今いくどー、と応じ、一応は財布だけズボンのポッケに入ってるのを確認して立ち上がる。
扉を開けると、昼間に隊長ちゃんとの遠泳勝負で全力を注ぎ込み過ぎてぶっ倒れた聖女様が完全復活していた。
おう、元気になった様でなにより。だけど一時的に動けなくなるまで体力全ブッパは感心出来んぞ。
海でソレは普通に危険なのでやめてほしい。その状態で足が攣ったりしたら魔法や魔力を使おうとしても一手動きが遅れる。
「わ、悪かったよ。けど、あれはオレ的に負けられない戦いだったというか……」
ノリと勢いで頑張り過ぎた自覚はあったのか、若干バツが悪そうな表情で頬を指先で掻くシア。
だが、本人が『負けられない勝負』と言うだけあって拘りがあったのか、「でもさ」と、ちょっと言い訳する様に付け足す。
「お前とグラッブス司祭が近くにいたし、何かあって大丈夫だろ? 多分、ミヤコも同じ判断で全力で来ると踏んでたからさ、つい……」
そらね、お前さん達が溺れた、なんて事になったら全力全速で助けに行きますよ。鎧ちゃん完全起動で海割って一直線ですよ。多少海が荒れようが知ったこっちゃねぇ。
ただ、それと安全マージンを取らないのは全く別の話でしょ。気を付けろっつてんだからそこは素直に首を縦に振っとけ。じゃないと次からは海辺では浮き輪を強制装備させるぞ。
戦争中はそういった不注意や楽観が洒落にならない状況を招いたりする。
なのでシアもきっちり冷静な思考や方針を元に行動をとっていたのだが……平和になった現在のプライベートでは、結構ノリや勢い任せな面が見えて来る様になった。

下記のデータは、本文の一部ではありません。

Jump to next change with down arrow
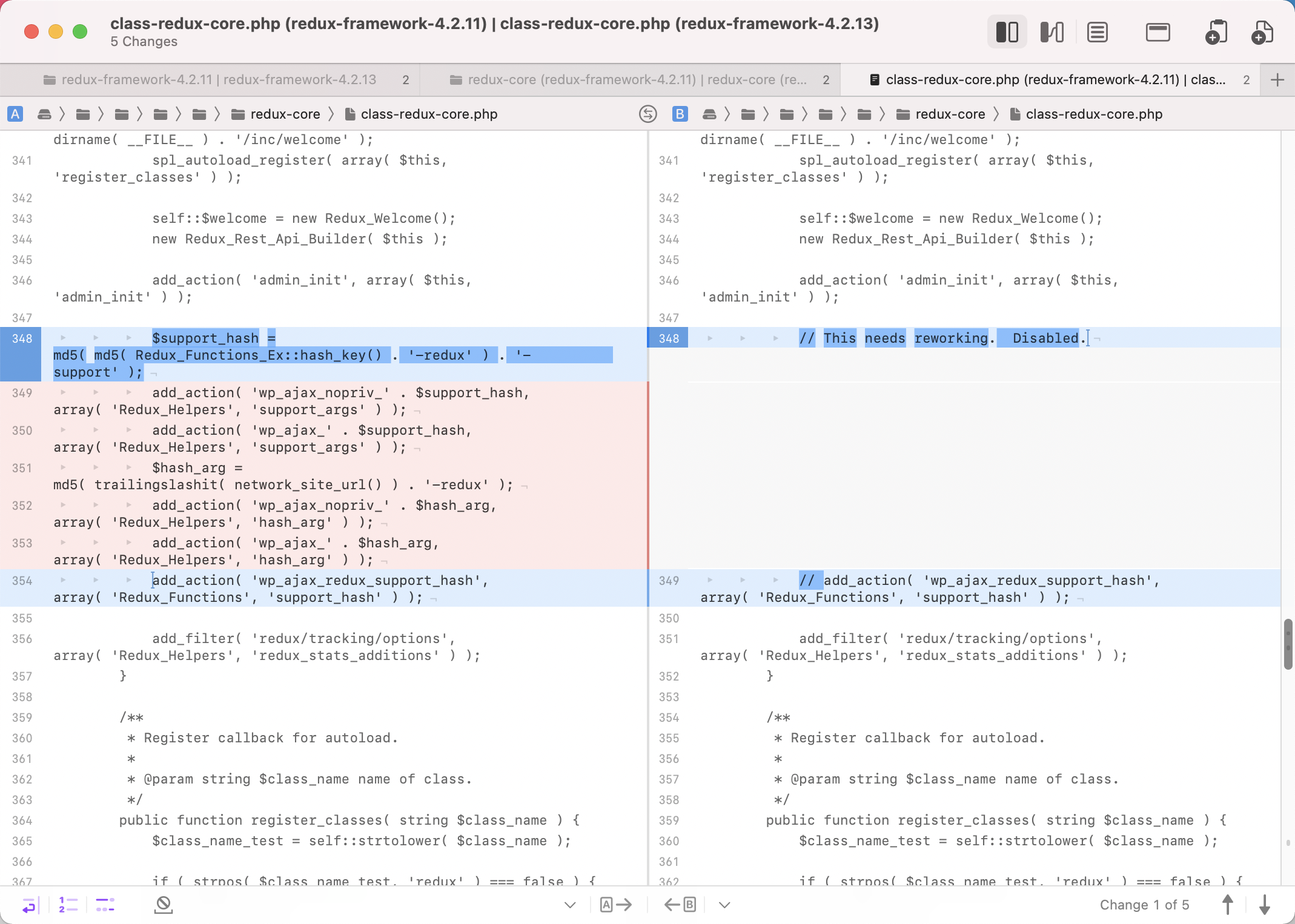 pyautogui.click(x=1264, y=905)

或いは、これがシア本来のライフスタイルなのかもしれない。のびのびと平和を満喫してる事自体は魂フェチに見ても大変に満足なので文句とかは欠片も無いんですけどね。
まぁ反省はしてるみたいだし、次からは気を付けてくれるだろう。後は何かあっても俺がどうにかすればいい。
我ながら今生イチ推しの友人にはゲロ甘な対応だとは思うが、何度も『繰り返して』終いには世界を救った聖女様やぞ。後の人生を楽しく笑って過ごす位は当たり前の権利だ。

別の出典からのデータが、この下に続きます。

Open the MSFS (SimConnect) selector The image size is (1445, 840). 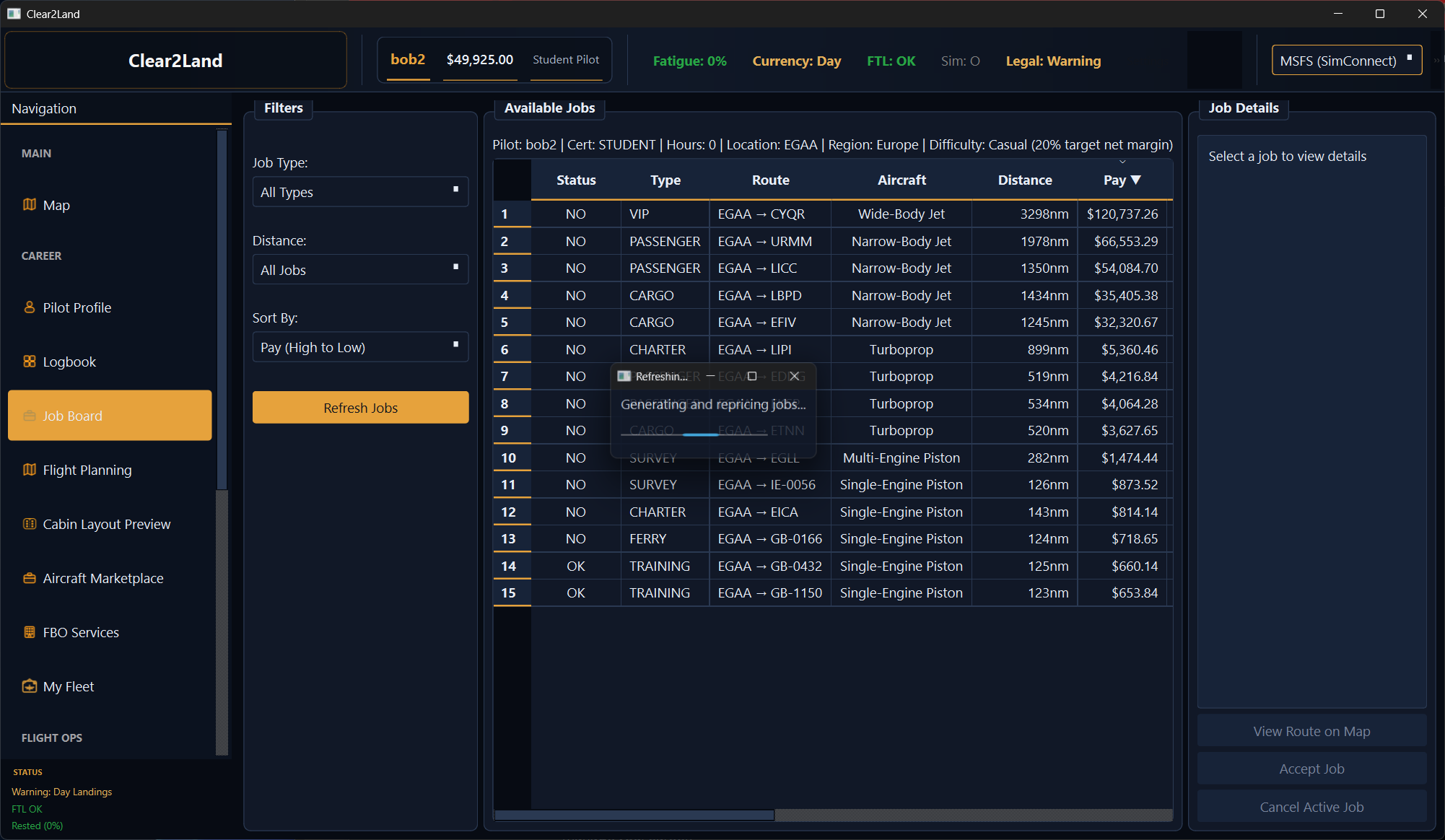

異論がある奴がいるなら是非とも俺に言いに来て欲しい。理解してくれるまで全力でOHANASHIしようではないか。初手《銘名》使用で。
うむ、ちょっと会話が逸れた……というか思考が脱線しすぎたな。じゃ、飯を食いに行こう。
「おう、そうだな。アリア達はもう向かってるし、さっさと合流しよう」
上機嫌なシアが頷き、並んで宿の食堂に歩き出す。
スキップでもしそうなくらいに足取りの軽い聖女様は、俺の手を掴んで引っ張り出した。
「よしっ、早く行こうぜ!」
腹減ってんの? そこまで急がなくても食堂は閉まったりしないだろうに。
がっちり手を繋ぐ形になった友人に連れられ、二人で駆け足気味に歩き出したのである。
言う迄も無い話だが、女公爵肝入りだけあってここの宿は相当にデカい。
規模的には旅館に近いだろう。維持費なんかも援助してるらしいので、地味にこの町だと彼女の影響力がデカいんじゃなかろうか。

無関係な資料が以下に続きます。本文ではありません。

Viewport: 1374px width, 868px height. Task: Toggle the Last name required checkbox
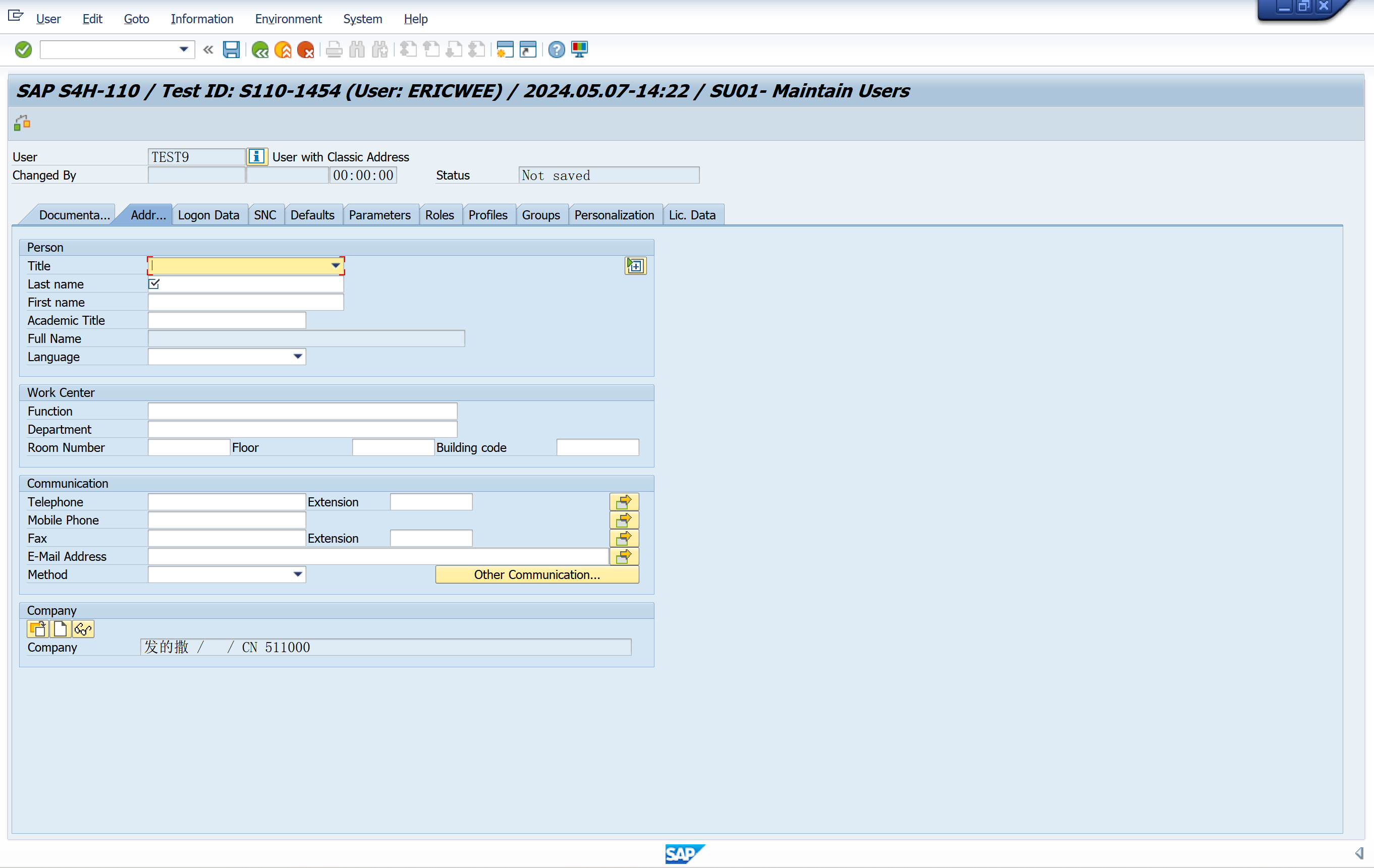(154, 283)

少なくとも宿においては《魔王》より丁寧に賓客として扱われているのは確かだ。つーか公爵専用の部屋とかあるみたいだし、今も特別なディナーをその部屋で頂いてる模様。
折角クインも来てるんだし、もーちょい一緒に遊んだりしたいんだが……今、彼女は公爵の側仕えっつーお仕事中だからね、中々顔を会わせる機会も無いのだ、残念。
まぁ、なんだ。要するにだ。
そんな大きな宿なだけに、食堂も相応にデカいって事よ。
宴会場みたいなところも別にあるにはあるらしい。後発メンバーが合流して人数が増えたらそっちを使って宴をやる予定もあるので、今から楽しみだ。
それはともかくとして、先ずは夕飯である。
「それじゃ、いただきまーす」
「「「いただきます」」」
うむ、いただきます。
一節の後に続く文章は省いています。